Presentation Information

[SS08-01]Coexistence theory for species pools: tractable insight from the cavity method

*Joe Wan1, Po-Ju Ke1 (1. National Taiwan University (Taiwan))

Keywords:

species coexistence,cavity method,community assembly,invasion analysis,statistical mechanics

Understanding biological diversity is one of the central aims of ecology, yet the majority of our theoretical understanding of diversity is focused on only one aspect—species richness, or the number of species coexisting in a community. Despite the success of quantitative frameworks such as modern coexistence theory (MCT) for understanding the maintenance of species richness, these frameworks do not address community structure because they do not predict the abundance of species within a community. Furthermore, in contrast to the astonishing diversity of many real systems, most empirical and theoretical studies using such frameworks are limited to a few species due to the challenges of parameterizing and analyzing highly multispecies systems. Here, we show how the cavity method, a powerful tool from statistical physics that has recently been applied to ecological systems, can resolve these two challenges.

Reviewing the multispecies cavity solution to classic competition models, we discuss key assumptions and generalizable techniques from this approach, and discuss why such approaches are not more frequently applied by community ecologists. In particular, we draw attention to the procedure for calculating species abundance, which can be viewed as an extension of the invasion analysis applied elsewhere in community ecology. Furthermore, we highlight a quantity measuring feedbacks between an invader species and the rest of the community, closely analogous to the niche overlap metric ρ² from modern coexistence theory.
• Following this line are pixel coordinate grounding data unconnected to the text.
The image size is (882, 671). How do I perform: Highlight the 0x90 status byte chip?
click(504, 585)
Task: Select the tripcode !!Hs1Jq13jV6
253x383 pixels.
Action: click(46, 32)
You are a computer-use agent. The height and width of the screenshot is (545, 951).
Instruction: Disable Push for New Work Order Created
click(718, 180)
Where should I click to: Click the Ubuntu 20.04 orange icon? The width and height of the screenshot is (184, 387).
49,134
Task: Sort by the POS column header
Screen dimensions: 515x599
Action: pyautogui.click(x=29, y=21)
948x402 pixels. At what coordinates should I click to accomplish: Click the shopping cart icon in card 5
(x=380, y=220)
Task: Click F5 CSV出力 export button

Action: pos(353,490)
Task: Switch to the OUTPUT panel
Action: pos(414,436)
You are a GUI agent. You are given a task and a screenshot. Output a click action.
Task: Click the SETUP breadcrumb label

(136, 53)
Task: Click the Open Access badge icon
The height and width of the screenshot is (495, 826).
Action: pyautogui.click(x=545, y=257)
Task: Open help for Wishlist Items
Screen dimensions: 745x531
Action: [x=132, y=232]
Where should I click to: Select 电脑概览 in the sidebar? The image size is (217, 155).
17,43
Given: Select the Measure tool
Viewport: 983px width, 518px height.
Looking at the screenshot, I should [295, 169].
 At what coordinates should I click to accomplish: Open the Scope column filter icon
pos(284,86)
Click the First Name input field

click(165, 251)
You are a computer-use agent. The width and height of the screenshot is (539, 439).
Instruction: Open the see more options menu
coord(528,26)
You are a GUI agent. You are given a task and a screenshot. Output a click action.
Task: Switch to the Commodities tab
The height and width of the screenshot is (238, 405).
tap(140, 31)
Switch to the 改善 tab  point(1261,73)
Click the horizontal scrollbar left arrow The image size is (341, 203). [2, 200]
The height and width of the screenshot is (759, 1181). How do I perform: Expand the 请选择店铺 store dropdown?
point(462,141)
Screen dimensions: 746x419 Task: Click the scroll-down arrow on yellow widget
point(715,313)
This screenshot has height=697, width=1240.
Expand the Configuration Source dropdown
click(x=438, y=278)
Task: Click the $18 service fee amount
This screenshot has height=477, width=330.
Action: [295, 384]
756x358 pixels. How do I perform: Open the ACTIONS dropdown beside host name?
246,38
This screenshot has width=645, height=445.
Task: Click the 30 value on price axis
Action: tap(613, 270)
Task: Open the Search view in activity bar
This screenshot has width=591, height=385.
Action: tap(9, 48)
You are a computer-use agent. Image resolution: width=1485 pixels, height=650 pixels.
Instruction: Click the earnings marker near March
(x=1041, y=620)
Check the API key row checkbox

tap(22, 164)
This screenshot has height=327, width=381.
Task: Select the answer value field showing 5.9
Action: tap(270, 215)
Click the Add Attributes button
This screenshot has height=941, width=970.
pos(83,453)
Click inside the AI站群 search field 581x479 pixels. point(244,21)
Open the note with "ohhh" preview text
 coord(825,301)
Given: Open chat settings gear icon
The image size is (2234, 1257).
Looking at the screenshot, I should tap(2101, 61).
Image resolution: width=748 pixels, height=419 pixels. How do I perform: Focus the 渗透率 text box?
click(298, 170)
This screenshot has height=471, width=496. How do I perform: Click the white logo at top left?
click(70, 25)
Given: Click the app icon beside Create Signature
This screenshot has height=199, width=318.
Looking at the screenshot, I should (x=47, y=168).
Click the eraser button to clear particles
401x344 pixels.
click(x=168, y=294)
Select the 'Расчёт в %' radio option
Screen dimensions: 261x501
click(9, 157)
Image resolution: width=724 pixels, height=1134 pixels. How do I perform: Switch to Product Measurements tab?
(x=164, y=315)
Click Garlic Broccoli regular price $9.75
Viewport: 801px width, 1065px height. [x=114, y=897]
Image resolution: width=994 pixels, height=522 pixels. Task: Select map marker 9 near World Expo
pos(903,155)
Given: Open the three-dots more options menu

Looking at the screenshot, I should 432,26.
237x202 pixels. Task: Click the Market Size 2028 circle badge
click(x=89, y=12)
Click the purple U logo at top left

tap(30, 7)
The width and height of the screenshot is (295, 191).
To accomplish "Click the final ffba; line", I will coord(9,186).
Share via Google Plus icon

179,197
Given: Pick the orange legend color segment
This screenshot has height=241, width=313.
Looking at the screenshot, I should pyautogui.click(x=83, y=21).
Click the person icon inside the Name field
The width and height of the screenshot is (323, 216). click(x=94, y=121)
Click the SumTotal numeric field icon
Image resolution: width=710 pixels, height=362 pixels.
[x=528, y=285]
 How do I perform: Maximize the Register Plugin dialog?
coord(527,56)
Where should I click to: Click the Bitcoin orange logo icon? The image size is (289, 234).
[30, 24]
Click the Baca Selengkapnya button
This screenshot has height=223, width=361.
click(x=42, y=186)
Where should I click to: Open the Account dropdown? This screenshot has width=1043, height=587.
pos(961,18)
Moving forward, we take advantage of these connections in order to synthesize the cavity method and modern coexistence theory. Our theoretical framework treats coexistence metrics as statistical properties of the species pool. Accordingly, we use analytical calculations and simulation-based approaches to quantify invasion growth rates, invader–resident feedbacks, and community-level stabilization of coexistence as tractable multispecies analogs of the fitness and niche metrics of modern coexistence theory. This in turn allows us to accurately quantify coexistence (species richness) and community structure (species abundance) in highly diverse communities. In doing so, we call for continued conceptual synthesis between community ecology and new theoretical approaches from statistical physics, and illustrate a path forward for understanding the structure and function of highly diverse communities.